Crawling
Before a page can be indexed (and therefore appear within search results), it must first be crawled by search engine crawlers like Googlebot. There are many things to consider in order to get pages crawled and ensure they are adhering to the correct guidelines. These are covered within our SEO Office Hours notes, as well as further research and recommendations.
For more SEO knowledge on crawling and to optimize your site’s crawlability, check out Lumar’s additional resources:
Combine Separate CSS, JS & Tracking URLs to Increase Googlebot Requests to Your Server
To improve site speed and allow Googlebot to send requests to your server more frequently, reduce the number of external URLs that need to be loaded. For example, combine CSS files into one URL, or as few URLs as possible.

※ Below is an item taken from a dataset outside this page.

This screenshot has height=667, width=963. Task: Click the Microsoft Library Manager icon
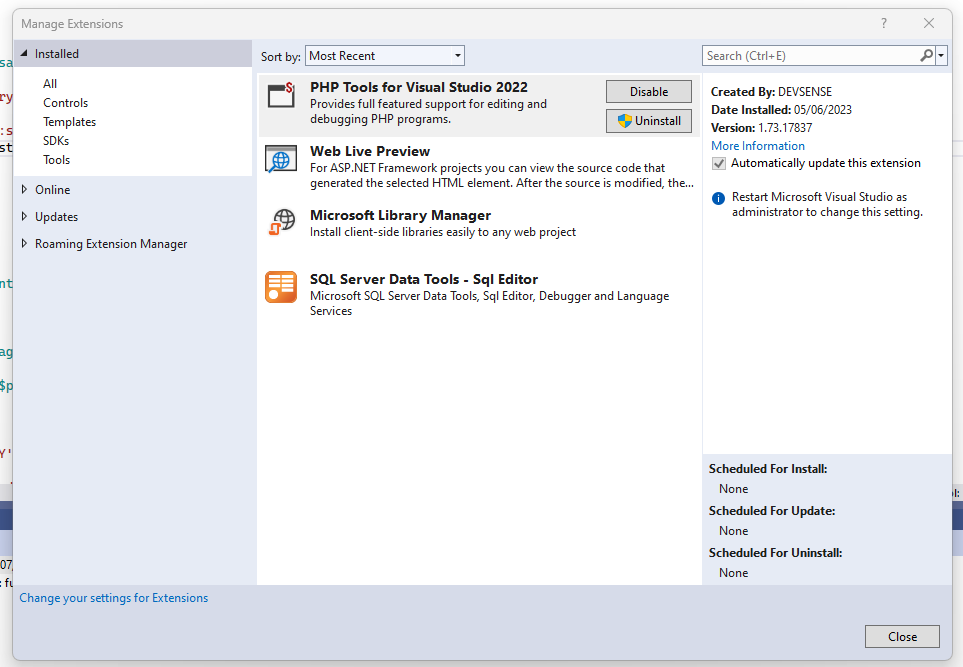[x=281, y=223]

Test How Search Engines can Crawl Internal Linking Using Crawling Tools
John recommends using tools like Lumar to test how your internal linking is set up and whether there are any technical issues which would prevent Googlebot from crawling certain pages on your website.
Discovered – Currently not indexed’ GSC Report Pages Have No Value for Crawling & Indexing
Google knows about pages in the ‘Discovered – currently not indexed’ report in Google Search Console but hasn’t prioritised them for crawling and indexing. This is usually due to internal linking and content duplication issues.

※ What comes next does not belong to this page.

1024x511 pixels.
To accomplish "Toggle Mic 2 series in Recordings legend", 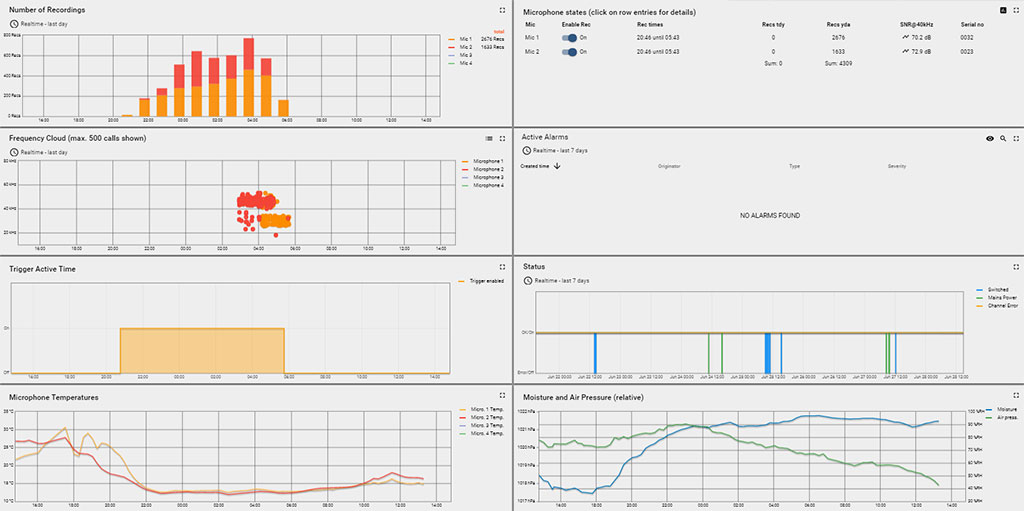I will [465, 47].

Update Last Modified Date in Sitemap & Use Validate Fix in GSC to Get Pages Crawled Sooner
If technical issues cause pages to show incorrectly (e.g. serving a blank page), you can get Googlebot to crawl these sooner by submitting sitemap files with the last modification date set to when the affected pages were restored. You can also click ‘validate fix’ on pages with errors in Search Console to get Googlebot to recrawl these pages faster.

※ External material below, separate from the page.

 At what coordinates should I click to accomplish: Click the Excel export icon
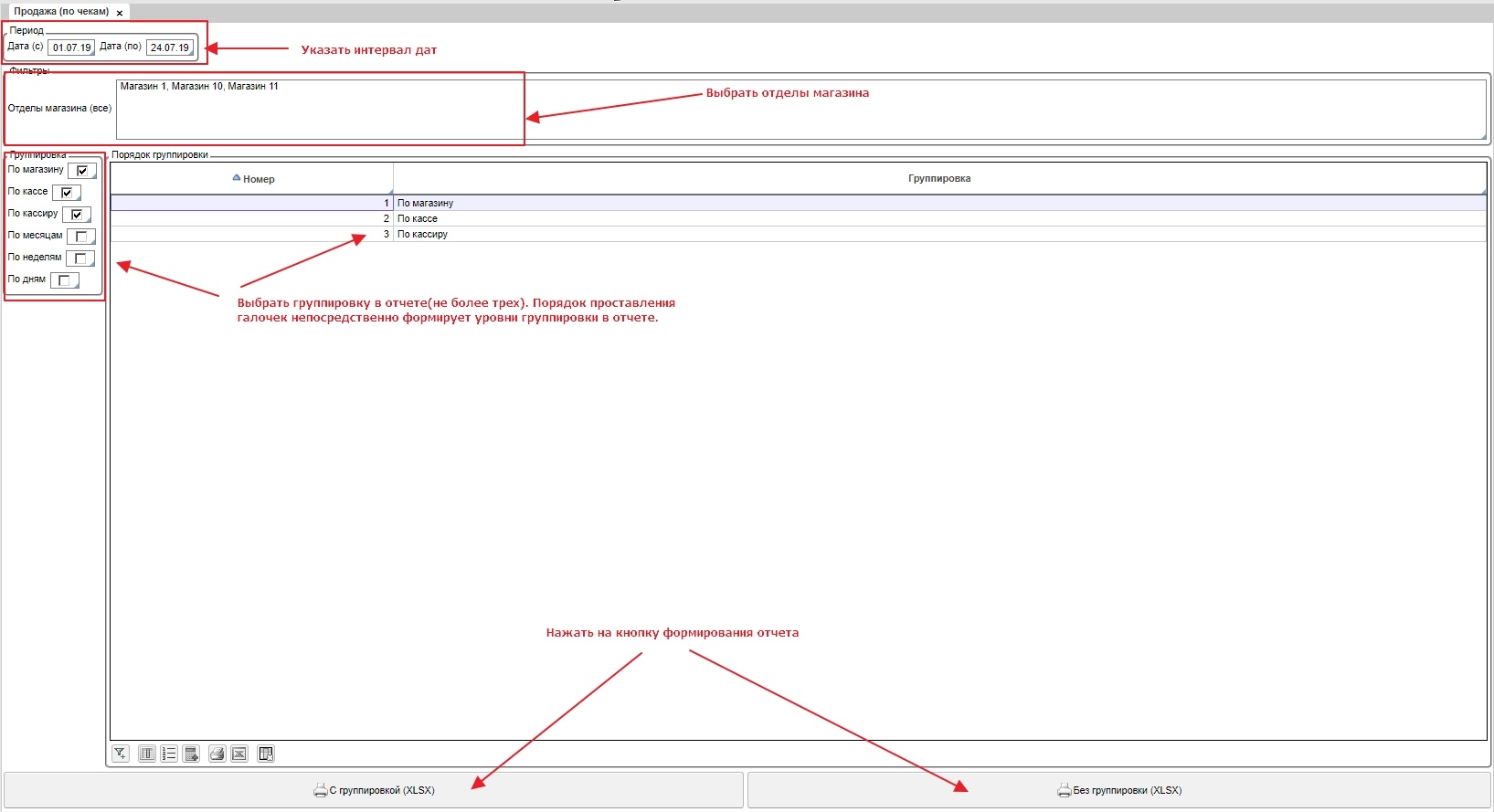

Googlebot is Limited to Crawling a Couple of Hundred MB for Each HTML Page
Most sites shouldn’t worry about the size of their pages being too much for Google to crawl, as John explained that the cut off size for each page’s HTML is a couple of hundred MB.
Googlebot Doesn’t Use Sites’ Internal Search Features to Find Pages
Googlebot doesn’t know what to search for on a site, so doesn’t use a site’s internal search for content discovery. The rare exception to this will be if a site isn’t crawlable normally and pages can only be discovered through internal search.
For Mobile-first, Ranking Fluctuations Are Caused by Google Recrawling and Reprocessing a Site
If a site experiences ranking fluctuations after being switched to mobile-first indexing, this is because Google will need to recrawl and reprocess the site to update the index.
Block Ads From Being Crawled to Avoid Ranking For Unintended Queries
Ads which are inline with the main text of a page can be picked up by Google as part of the content of that page. This could cause the page to rank for queries related to the text in the ad. John recommends blocking the ads from passing pagerank and using JavaScript to block them by robots.txt.
Google Indirectly Interprets Charts & Graphs to Understand Context
Google doesn’t interpret charts and graphs to see if the numbers or information is useful and correct. However, indirect signals are collected (like text on the page, titles, descriptions, alt text etc.) to understand the context of the page.
Google Crawls Using Local IP Addresses For Countries Where They Are Frequently Blocked
Google will crawl with local IP addresses particularly for countries where US IP addresses are frequently blocked e.g. South Korea.